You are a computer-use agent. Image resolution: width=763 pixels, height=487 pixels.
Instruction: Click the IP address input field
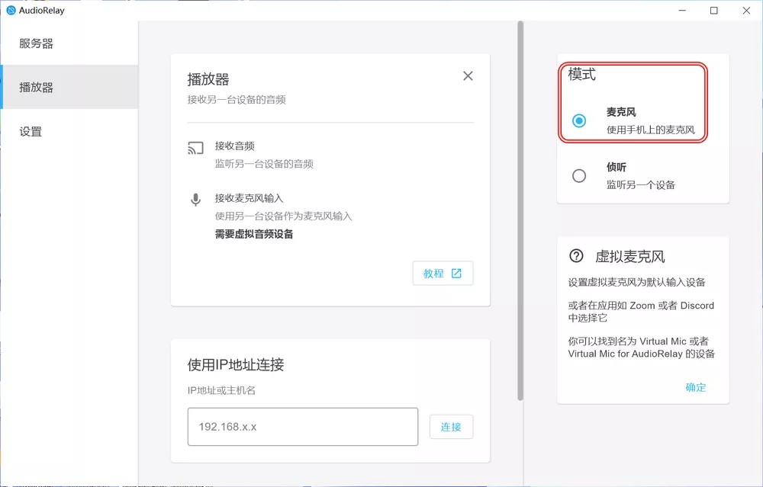click(x=302, y=427)
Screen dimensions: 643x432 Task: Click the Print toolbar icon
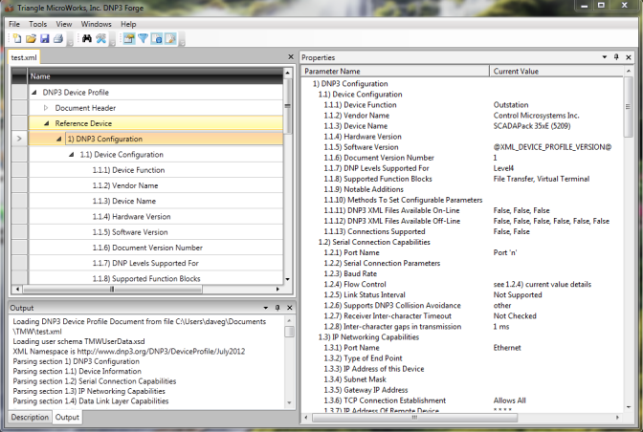point(57,39)
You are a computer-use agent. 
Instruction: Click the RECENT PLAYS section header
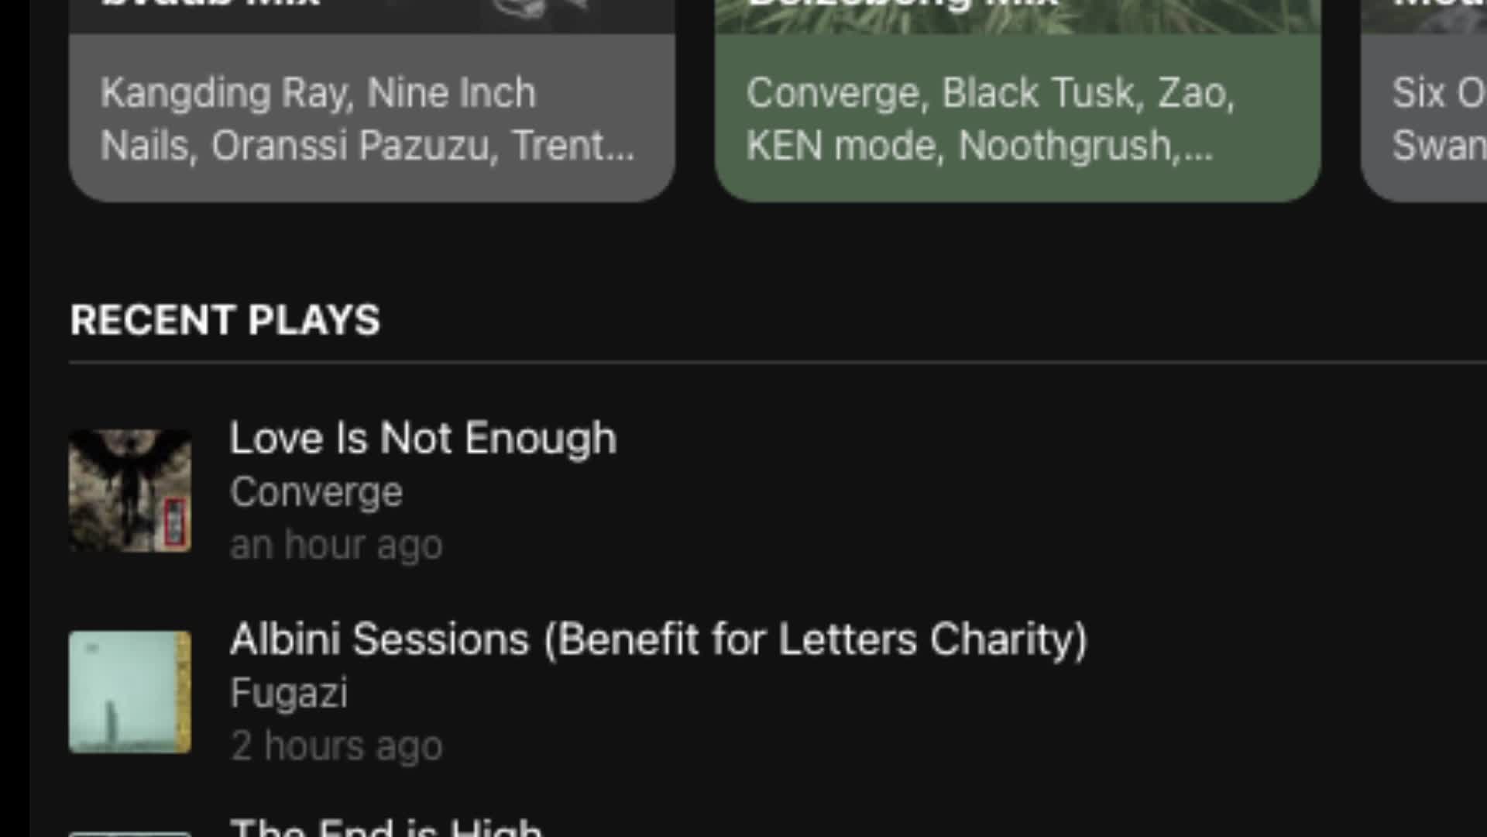point(225,320)
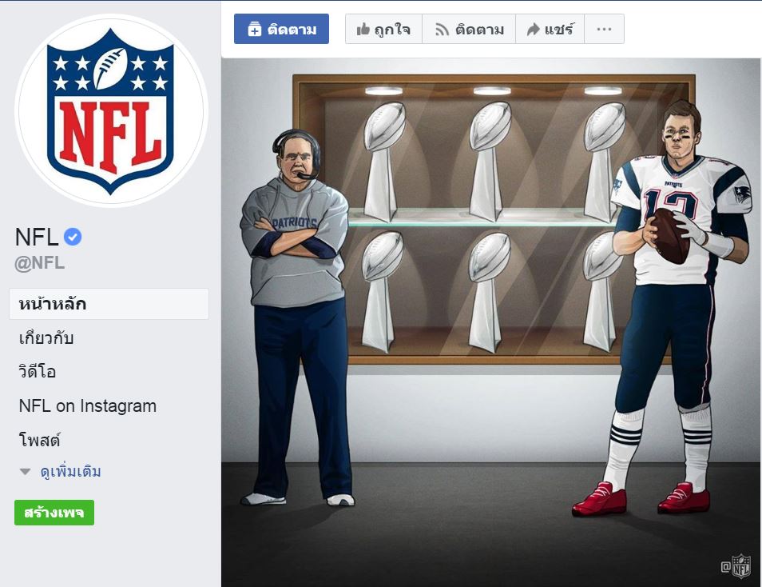
Task: Open the Patriots trophy cover photo
Action: click(491, 322)
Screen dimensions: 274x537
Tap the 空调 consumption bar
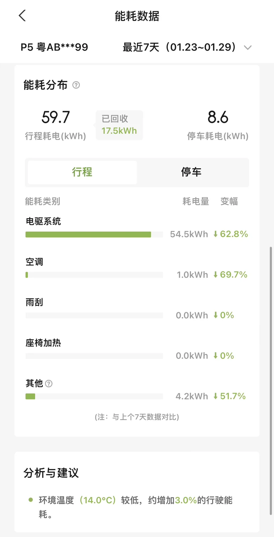[94, 275]
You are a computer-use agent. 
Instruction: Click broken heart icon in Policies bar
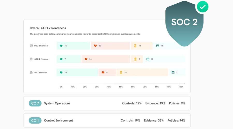[103, 72]
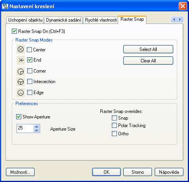Image resolution: width=189 pixels, height=182 pixels.
Task: Enable Polar Tracking override checkbox
Action: [x=114, y=126]
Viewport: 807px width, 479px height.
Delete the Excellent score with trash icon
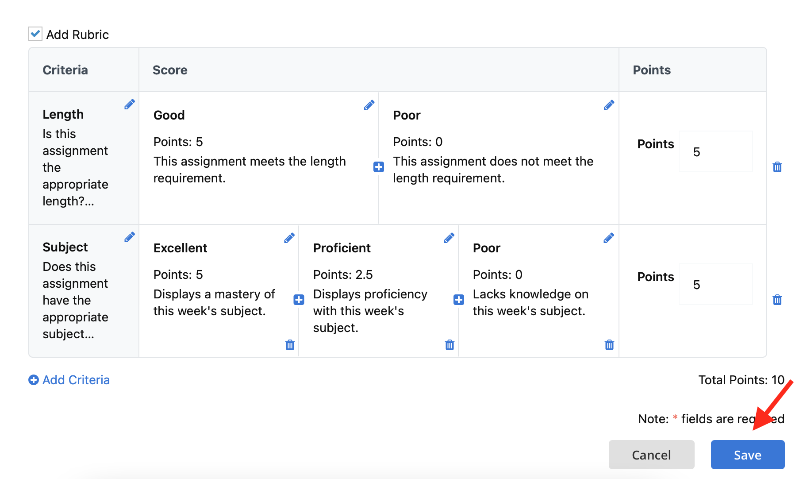290,345
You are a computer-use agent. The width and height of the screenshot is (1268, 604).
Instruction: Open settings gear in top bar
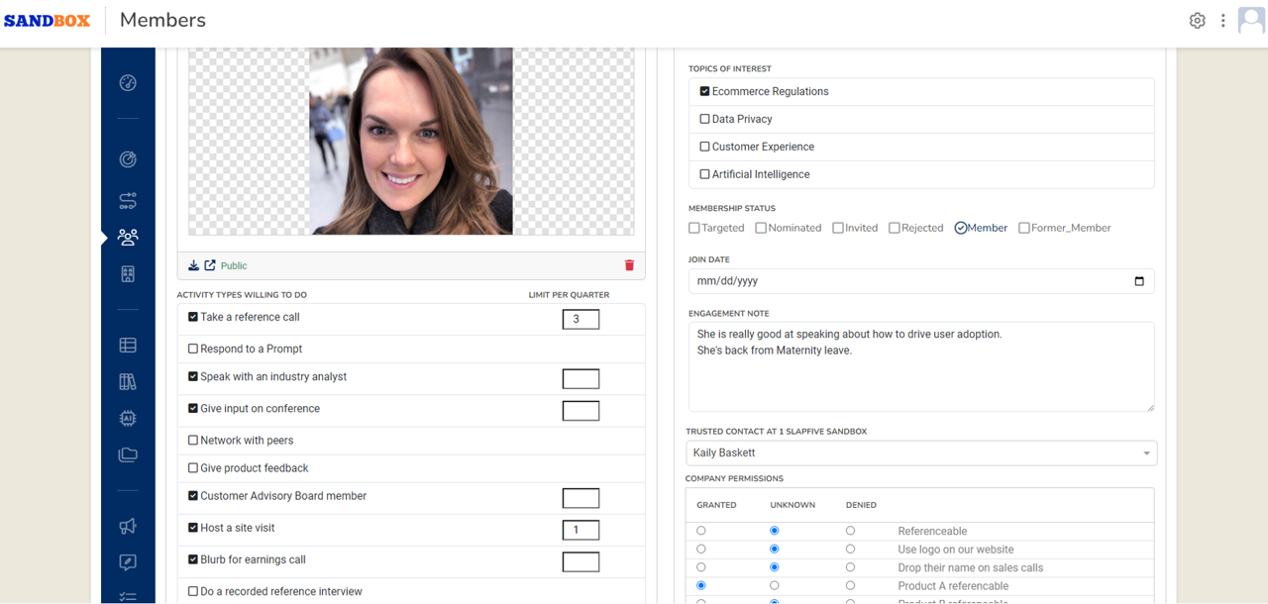pyautogui.click(x=1197, y=21)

++++++++

Reproduce the whole listing above character for character; pictures do not belong in it.

§ Result:
You are a computer-use agent. Image resolution: width=763 pixels, height=487 pixels.
Instruction: Click the IP address input field
click(x=302, y=427)
Screen dimensions: 643x432 Task: Click the Print toolbar icon
point(57,39)
You are a computer-use agent. 
Instruction: Click the RECENT PLAYS section header
point(225,320)
Task: Open the Patriots trophy cover photo
Action: click(491, 322)
Screen dimensions: 274x537
Tap the 空调 consumption bar
[94, 275]
You are a computer-use agent. 
Instruction: Click broken heart icon in Policies bar
[103, 72]
Image resolution: width=189 pixels, height=182 pixels.
Task: Enable Polar Tracking override checkbox
Action: [x=114, y=126]
Viewport: 807px width, 479px height.
Delete the Excellent score with trash icon
290,345
You are a computer-use agent. The width and height of the screenshot is (1268, 604).
Instruction: Open settings gear in top bar
pyautogui.click(x=1197, y=21)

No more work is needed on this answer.